HOW OH HOW is Charlie 3 months old. I am not sure what it is about baby #2, but everything feels so much more bittersweet, and I am finding it harder to let go of certain phases and be okay with moving on to the next. Charlie has been so chill, I wish I could create 50 of him. After 1 kid, I was pretty sure I was done, and after 2 I somehow have baby fever even though he is only 3 months old. I think it’s because I look at him, and realize how quickly he’ll be walking and talking and no longer a teeny tine baby. I love having a baby around, even with all of the sleep deprivation and unknowns involved, it brings me so much pure, unfiltered joy to wake up every morning to a smiling face cooing at me, so innocently. I think the biggest differences between baby 1 and baby 2 is that I didn’t think I could like anyone as much as I like Hudson, and to be honest it did take me a little bit to feel bonded and connected with Charlie in the way I instantly bonded with Hudson. I felt like he was foreign, and I didn’t know him at all. But now as time slips away, I feel equally as obsessed with him and watching his every little move and milestone. He is so calm and his spirit is so easy to be around all day. He is persistent like Hudson, but doesn’t get easily flustered by things. He is also so social, and smiles at every new face he sees! He’s such a happy little guy, and I love getting to spend every second with him.
Baby Update: This month, Charlie has gotten HUGE. He just feels so solid to me now! Physically, he is definitely ahead of where Hudson was at the same age. He’s been pushing off with his feet, and showing interest in bearing weight, so we just ordered a jolly jumper for him. Hudson was never that interested in standing. He also decided he is obsessed with trying to roll over from back to belly, right after he started sleeping through the night, which completely threw a wrench in those plans! With him attempting to roll now, we have had to wean him from his swaddle, and we tried out the Love To Dream which holds his arms tightly up by his face, but he is unable to rub his hands in his eyes which he constantly does throughout the night if he is not swaddled at all. So far it has been great for us, and even though he is still adjusting, he’s been sleeping decent for not being swaddled. He wakes up 1 time per night around 3/4AM, but I think as he gets more used to being unswaddled and finally officially rolls over (he practices all night, it’s so wild) he will get back to sleeping decent again. I keep reminding myself that everything is just a phase.

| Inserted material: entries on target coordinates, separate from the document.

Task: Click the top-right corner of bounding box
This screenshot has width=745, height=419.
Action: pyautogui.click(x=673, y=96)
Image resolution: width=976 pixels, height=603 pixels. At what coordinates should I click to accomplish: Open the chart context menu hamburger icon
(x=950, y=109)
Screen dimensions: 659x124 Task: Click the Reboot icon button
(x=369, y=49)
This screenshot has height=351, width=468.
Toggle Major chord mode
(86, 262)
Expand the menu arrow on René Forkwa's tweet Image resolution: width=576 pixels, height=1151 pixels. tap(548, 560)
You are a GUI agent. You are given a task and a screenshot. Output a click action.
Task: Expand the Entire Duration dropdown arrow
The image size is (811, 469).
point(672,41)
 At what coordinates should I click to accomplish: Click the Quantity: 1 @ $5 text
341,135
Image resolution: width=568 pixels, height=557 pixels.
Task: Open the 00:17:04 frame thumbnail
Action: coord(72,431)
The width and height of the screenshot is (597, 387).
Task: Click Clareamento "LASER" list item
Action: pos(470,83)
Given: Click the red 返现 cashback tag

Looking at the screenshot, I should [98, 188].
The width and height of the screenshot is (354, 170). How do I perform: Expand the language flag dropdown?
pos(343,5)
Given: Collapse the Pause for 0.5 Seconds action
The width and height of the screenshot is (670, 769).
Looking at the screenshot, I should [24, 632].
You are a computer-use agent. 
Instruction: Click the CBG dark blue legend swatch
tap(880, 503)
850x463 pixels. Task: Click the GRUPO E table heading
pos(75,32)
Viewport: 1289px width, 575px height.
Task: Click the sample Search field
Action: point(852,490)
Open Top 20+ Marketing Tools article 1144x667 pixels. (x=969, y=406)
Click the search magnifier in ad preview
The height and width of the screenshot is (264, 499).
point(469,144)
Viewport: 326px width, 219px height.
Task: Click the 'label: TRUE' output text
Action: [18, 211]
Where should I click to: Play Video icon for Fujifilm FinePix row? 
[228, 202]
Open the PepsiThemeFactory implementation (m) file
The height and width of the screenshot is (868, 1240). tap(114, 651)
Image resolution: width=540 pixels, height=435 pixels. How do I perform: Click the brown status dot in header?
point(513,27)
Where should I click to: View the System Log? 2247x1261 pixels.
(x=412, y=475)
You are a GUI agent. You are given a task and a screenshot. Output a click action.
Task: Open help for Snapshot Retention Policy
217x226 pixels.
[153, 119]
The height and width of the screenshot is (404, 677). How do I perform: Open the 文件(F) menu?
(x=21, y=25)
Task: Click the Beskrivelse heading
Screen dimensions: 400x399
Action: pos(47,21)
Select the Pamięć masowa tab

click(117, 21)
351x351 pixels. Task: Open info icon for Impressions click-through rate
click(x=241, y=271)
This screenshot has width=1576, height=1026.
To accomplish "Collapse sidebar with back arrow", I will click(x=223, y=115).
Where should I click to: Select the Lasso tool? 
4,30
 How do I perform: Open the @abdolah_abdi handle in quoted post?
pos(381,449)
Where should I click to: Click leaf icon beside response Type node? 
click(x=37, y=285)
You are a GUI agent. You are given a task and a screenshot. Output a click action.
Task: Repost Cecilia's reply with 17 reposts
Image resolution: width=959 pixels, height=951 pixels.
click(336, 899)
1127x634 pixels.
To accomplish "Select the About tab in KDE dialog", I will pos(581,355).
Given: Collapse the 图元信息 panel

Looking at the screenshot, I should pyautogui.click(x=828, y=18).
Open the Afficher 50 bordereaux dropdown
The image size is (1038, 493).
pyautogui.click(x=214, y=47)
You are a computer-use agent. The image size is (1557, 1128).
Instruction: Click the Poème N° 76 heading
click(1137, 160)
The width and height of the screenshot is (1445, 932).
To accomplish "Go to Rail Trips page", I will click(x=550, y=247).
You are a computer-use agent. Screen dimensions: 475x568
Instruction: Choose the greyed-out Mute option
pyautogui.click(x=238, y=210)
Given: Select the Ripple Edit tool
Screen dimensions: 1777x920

Charlie has also started to coo sooo much this month. He is so chatty! He giggles and smiles, and is just such a social little guy! He likes mostly everything, and the only thing he really doesn’t love is the sun in his eyes and the sound of honking cars (who likes those things though lol). Other than that he loves bath time, he loves laying on his back and kicking and laying on his belly for tummy time, he loves being in the carrier for walks and hes fine on car rides. He is honestly the dream baby.
Mama Update: The biggest struggle for me this past month was coming to terms with the current state of my breastfeeding relationship with Charlie. As my last baby, I had these high hopes of what our journey would look like, and I had a goal to breastfeed him until 6 months old. As time passed, and he nursed at my breast less and less, it became more of a relationship between me and my pump and it was draining and time consuming. I clung on to it, holding hope that maybe he would start to accept nursing with time, but he never did and it actually got worse, with him screaming at my boob and me crying and tensions were just all around high. It wasn’t good for anyone involved, and finally at almost 3 months old I began to supplement. I keep reminding myself that fed is best, and Hudson was switched to formula at 4 months old, and turned out fine. I think the hardest thing for me is feeling like I missed that bonding piece with Charlie, and also knowing this was my last opportunity to have that. I also feel this weird shame when I pull out formula, I don’t know why, but I have to say formula really is a saving grace for us moms who have issues with latching or production or any other issues in between. I know there’s so much judgement around moms, and I can’t tell if it’s just my perception of shame or it actually exists. I am planning on weaning him soon completely, since my supply has dropped.